══ TEXT SHOWN ══

With data analytics gaining momentum, there has been a surge in the demand of people good with handling Big Data. From data analysts to data scientists, Big Data is creating an array of job profiles today. The first and foremost thing you’re expected to be hands-on with is Hadoop.
No matter what job role/profile, you’ll probably be working on Hadoop in one way or the other. So, you can invariably expect the interviewers to shoot a few Hadoop questions your way.
For that and more, let us look at the top 15 Hadoop interview questions that can be expected in any interview you sit for.
What is Hadoop? What are the primary components Hadoop?
Hadoop is an infrastructure equipped with relevant tools and services required to process and store Big Data. To be precise, Hadoop is the ‘solution’ to all the Big Data challenges. Furthermore, the Hadoop framework also helps organizations to analyze Big Data and make better business decisions.
The primary components of Hadoop are:
- Hadoop MapReduce
- Hadoop Common
- PIG and HIVE – The Data Access Components.
- HBase – For Data Storage
- Ambari, Oozie and ZooKeeper – Data Management and Monitoring Component
- Thrift and Avro – Data Serialization components
- Apache Flume, Sqoop, Chukwa – The Data Integration Components
- Apache Mahout and Drill – Data Intelligence Components
What are the core concepts of the Hadoop framework?
Hadoop is fundamentally based on two core concepts. They are:
- HDFS: HDFS or Hadoop Distributed File System is a Java-based reliable file system used for storing vast datasets in the block format. The Master-Slave Architecture powers it.
- MapReduce: MapReduce is a programming structure that helps process large datasets. This function is further broken down into two parts – while ‘map’ segregates the datasets into tuples, ‘reduce’ uses the map tuples and creates a combination of smaller chunks of tuples.
Name the most common input formats in Hadoop?
There are three common input formats in Hadoop:
- Text Input Format: This is the default input format in Hadoop.
- Sequence File Input Format: This input format is used for reading files in sequence.
- Key Value Input Format: This one is used to read plain text files.
What is YARN?
YARN is the abbreviation of Yet Another Resource Negotiator. It is Hadoop’s data processing framework that manages data resources and creates an environment for successful processing.
What is “Rack Awareness”?
“Rack Awareness” is an algorithm that NameNode uses to determine the pattern in which the data blocks and their replicas are stored within Hadoop cluster. This is achieved with the help of rack definitions that reduce the congestion between data nodes contained in the same rack.
What are Active and Passive NameNodes?
A high-availability Hadoop system usually contains two NameNodes – Active NameNode and Passive NameNode.
The NameNode that runs the Hadoop cluster is called the Active NameNode and the standby NameNode that stores the data of the Active NameNode is the Passive NameNode.
The purpose of having two NameNodes is that if the Active NameNode crashes, the Passive NameNode can take the lead. Thus, the NameNode is always running in the cluster, and the system never fails.
What are the different schedulers in the Hadoop framework?
There are three different schedulers in Hadoop framework:
- COSHH – COSHH helps schedule decisions by reviewing the cluster and workload combined with heterogeneity.
- FIFO Scheduler – FIFO lines up jobs in a queue based on their time of arrival, without using heterogeneity.

═══

▶ **EXERCISES TO COMPLETE**:
a. According to the Hadoop interview guide, why does a high-availability Hadoop system keep two NameNodes? Answer in one to three sentences.
b. Pick up the Hadoop interview guide where it stops and keep writing.

══ SUPPLIED RECORDS ══

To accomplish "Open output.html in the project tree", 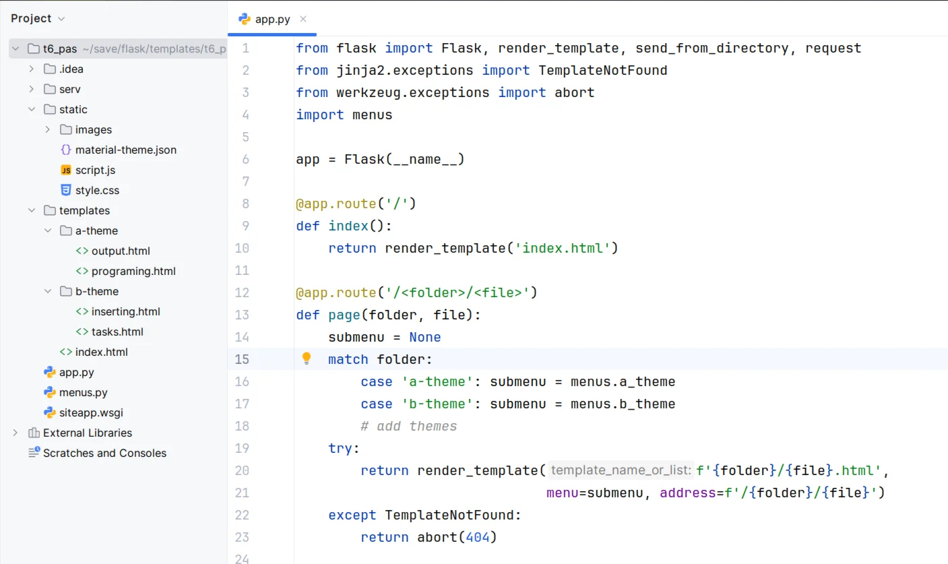I will point(120,251).
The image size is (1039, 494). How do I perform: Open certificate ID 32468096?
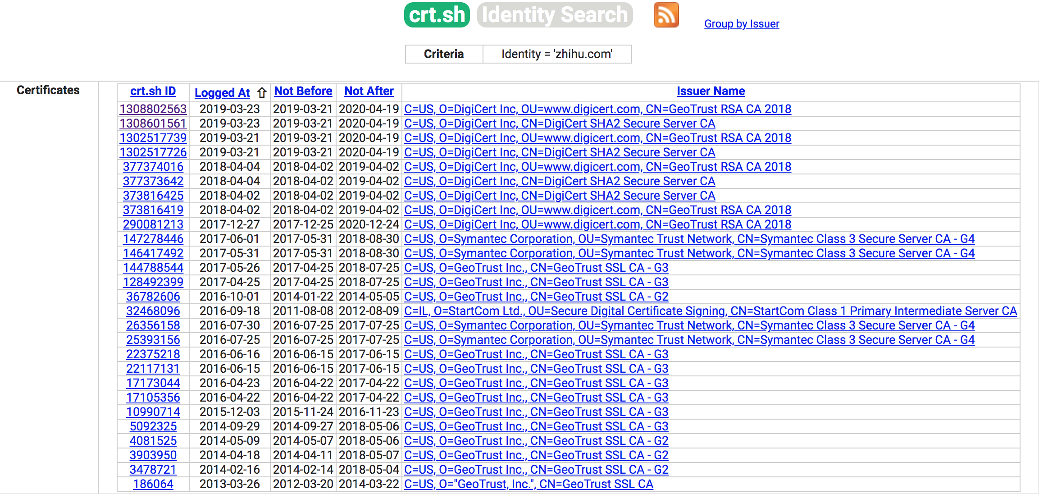coord(153,311)

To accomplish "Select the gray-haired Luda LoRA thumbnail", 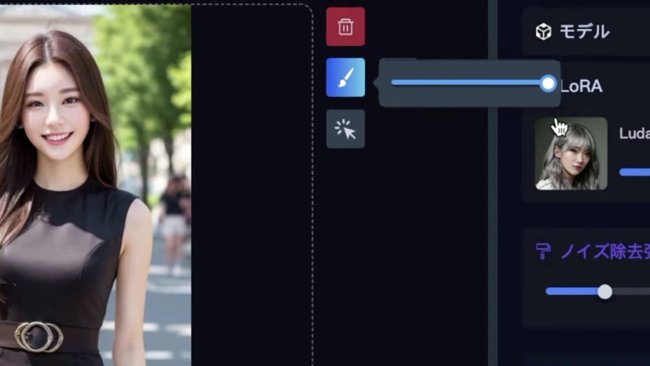I will coord(571,154).
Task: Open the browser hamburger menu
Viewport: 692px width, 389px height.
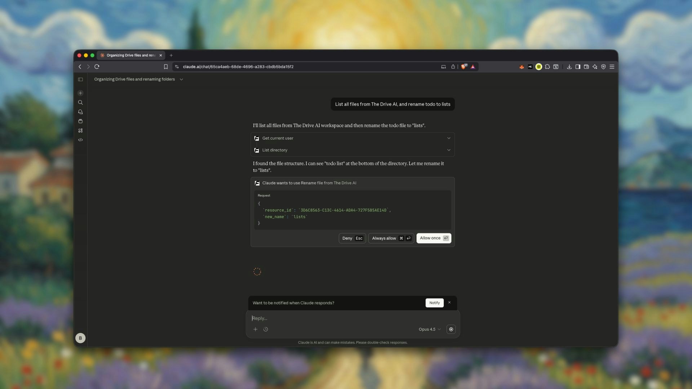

═══

▶ **ANSWERS PROVIDED**:
a. It keeps two NameNodes so that if the Active NameNode crashes, the Passive NameNode can take the lead. That way a NameNode is always running in the cluster, and the system never fails.

b.
- Fair Sharing – Fair Sharing creates a pool for individual users containing multiple maps and reduce slots on a resource that they can use to execute specific jobs.
What is Speculative Execution?
Often in Hadoop framework, some nodes may run slower than the rest. This tends to constrain the entire program. To overcome this, Hadoop first detects or ‘speculates’ when a task is running slower than usual, and then it launches an equivalent backup for that task. So, in the process, the master node executes both the tasks simultaneously and whichever is completed first is accepted while the other one is killed. This backup feature of Hadoop is known as Speculative Execution.
Name the main components of Apache HBase?
Apache HBase is comprised of three components:
- Region Server: After a table is divided into multiple regions, clusters of these regions are forwarded to the clients via the Region Server.
- HMaster: This is a tool that helps manage and coordinate the Region server.
- ZooKeeper: ZooKeeper is a coordinator within the HBase distributed environment. It helps maintain a server state inside the cluster through communication in sessions.
What is “Checkpointing”? What is its benefit?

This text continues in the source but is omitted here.